What Would You Do?

Author name
Li-Chen Chin, Director of Intercultural Programs

This July I took a six-day trip to China. When my flight from Shenzhen to Beijing finally landed after a 13-hour delay, everybody was relieved and eager to get off the plane. I noticed a young petite woman who had sat near me struggled to get her carry-on luggage from the overhead bin. I reached up and brought her luggage down while the people surrounding us watched. She thanked me and we went our separate ways.

During the long delay in Shenzhen, I struck up a casual conversation in Mandarin with a woman from Beijing who was about a decade older than me. Although we didn’t sit together on the flight, we re-connected on the tarmac as we waited for the shuttle bus to the terminal. I told her that I helped someone with her luggage on the plane, and she replied, “What you should have done,” she continued, “was to tell the men standing around to go assist her.”

When I heard her response, the feminist in me screamed, “Why would I ask a man to help while I am perfectly able and capable?” The interculturalist, on the other hand, asserted, “Do as the locals do.” After returning to the U.S., I discussed this incident with colleagues at Duke.

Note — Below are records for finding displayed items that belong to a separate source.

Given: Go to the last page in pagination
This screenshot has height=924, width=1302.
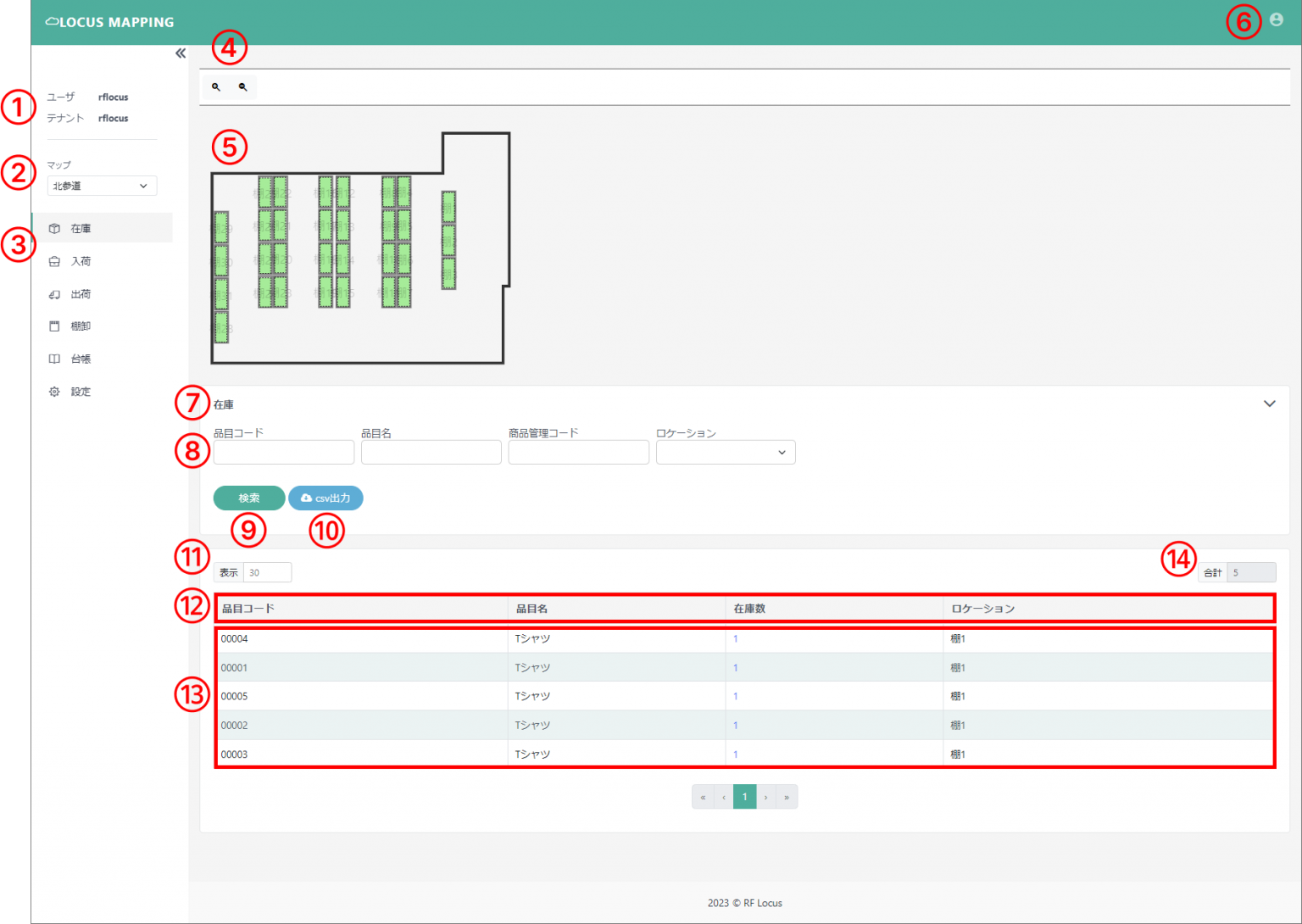Looking at the screenshot, I should coord(787,797).
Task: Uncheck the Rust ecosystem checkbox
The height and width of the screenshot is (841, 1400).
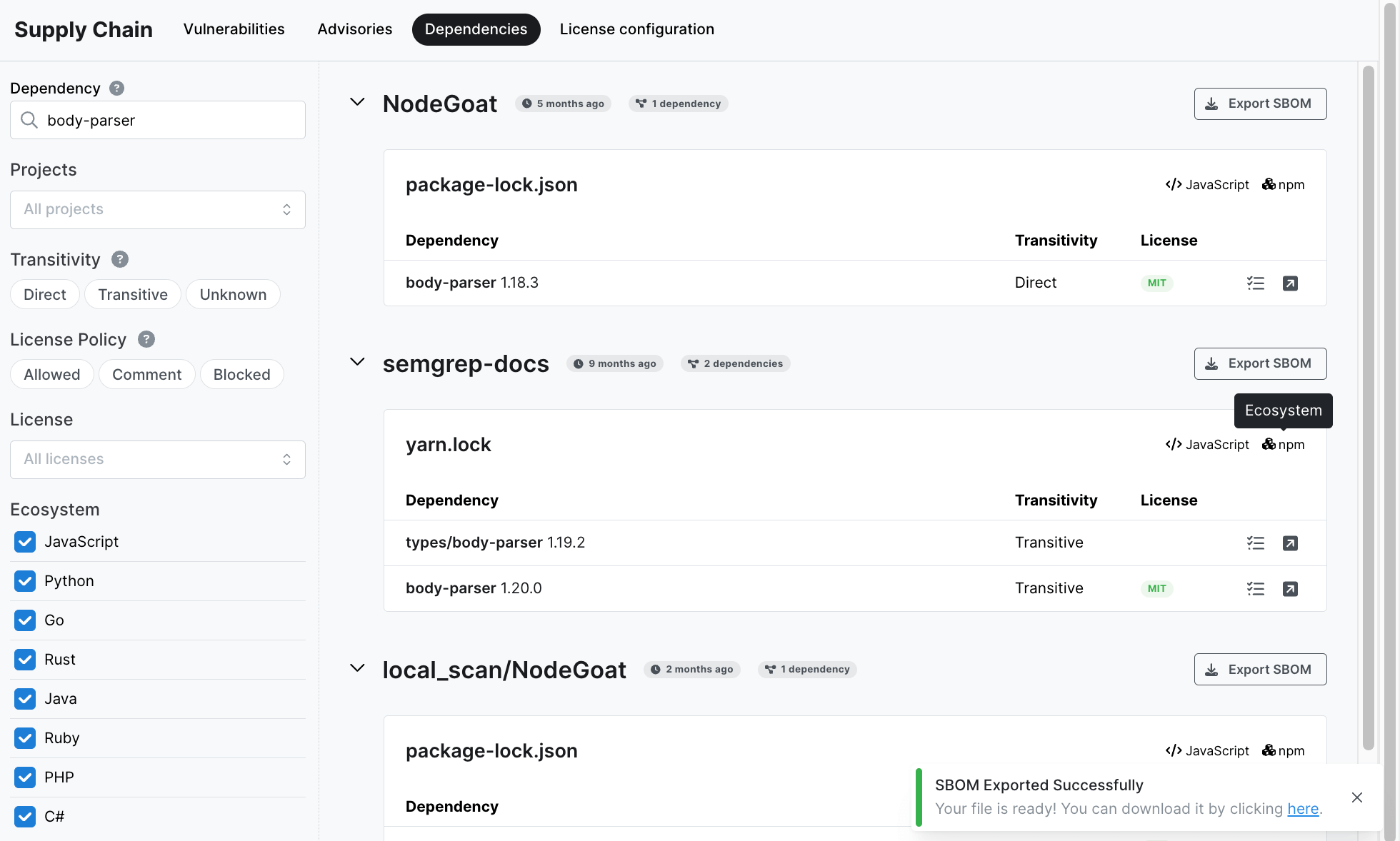Action: tap(25, 660)
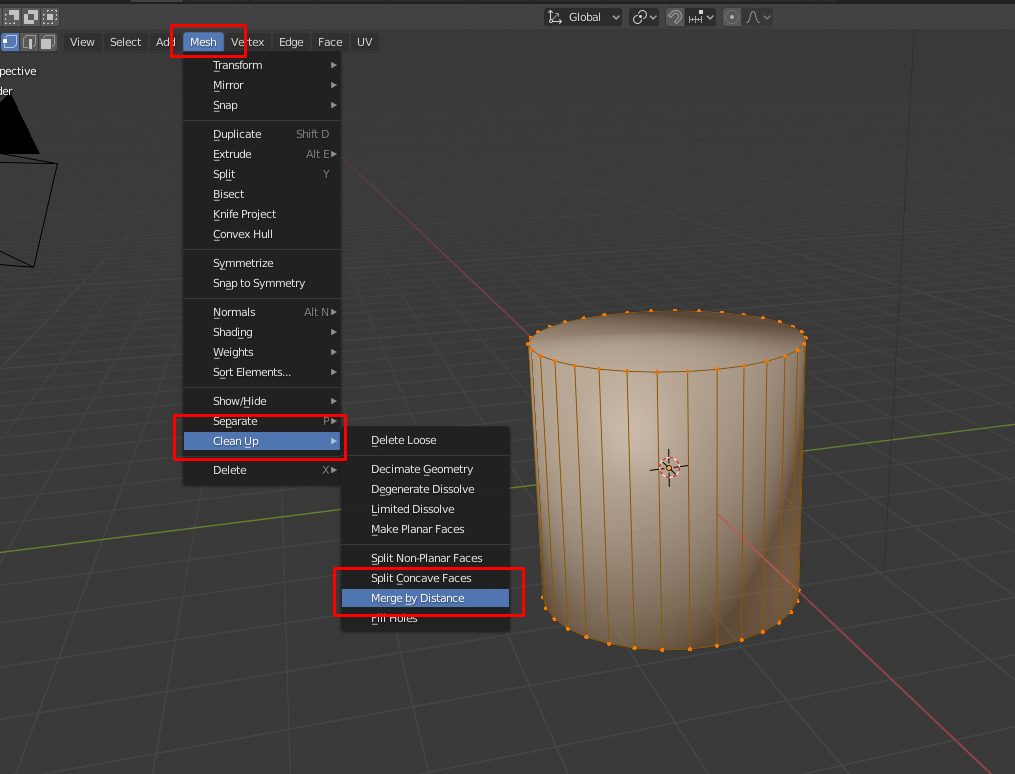Open the pivot point dropdown

(x=646, y=17)
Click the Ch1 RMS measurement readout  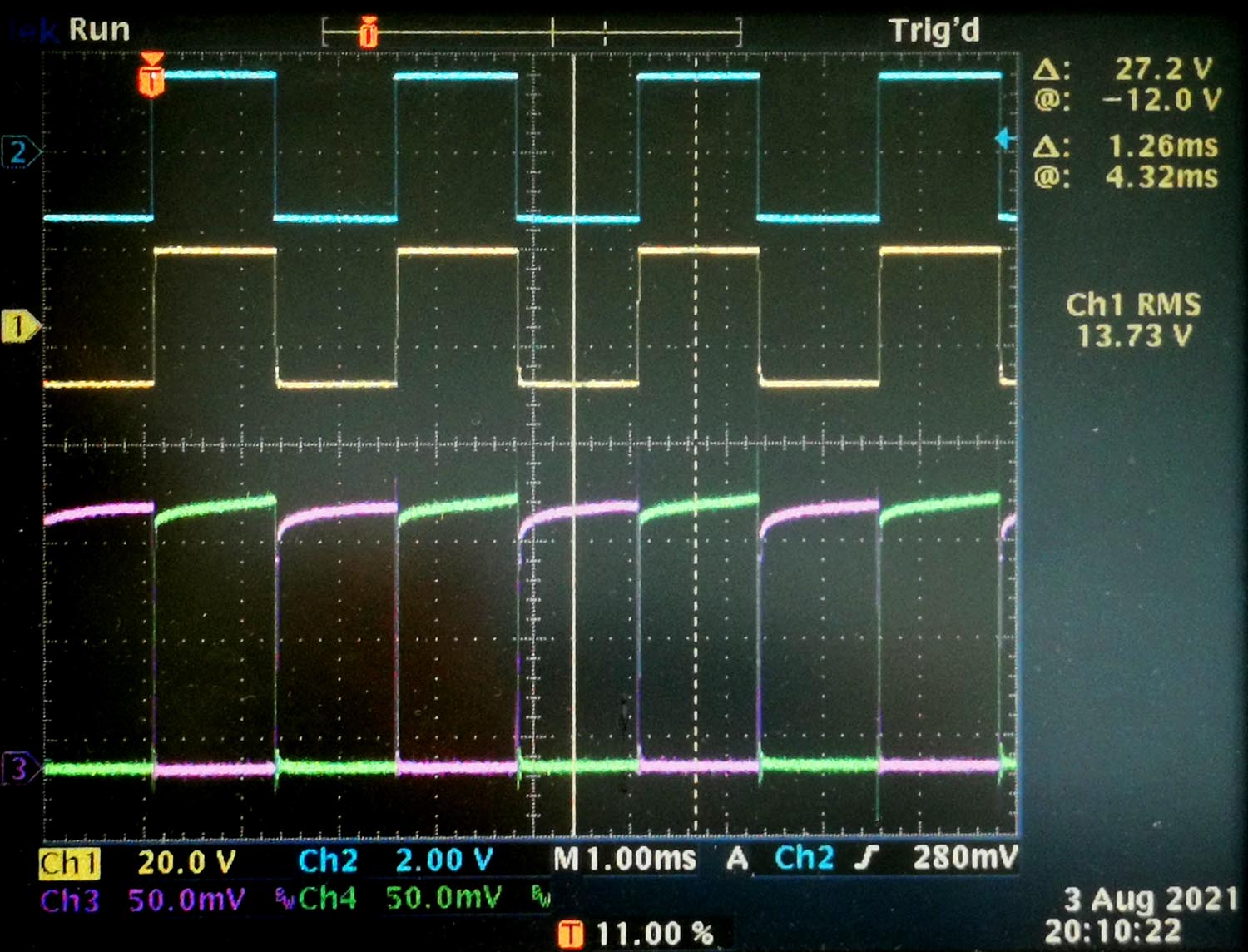pos(1133,320)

Turned out that one of them had a similar experience in Europe: “I was six month pregnant and nobody offered to help me. I had to get all the luggage down by myself,” she said.  

Then I talked to a graduate student from China who has spent five years working in Beijing. He explained that Chinese people are reluctant to offer assistance to strangers because of several highly publicized legal cases. He also pointed out that because I am an American, I don’t have to worry about being extorted or prosecuted.  “It would cause an international incident, and we don’t want that,” he said semi-jokingly. 

What would you do? How do you decide whether to help or not to help others in need? I’d love to hear from you.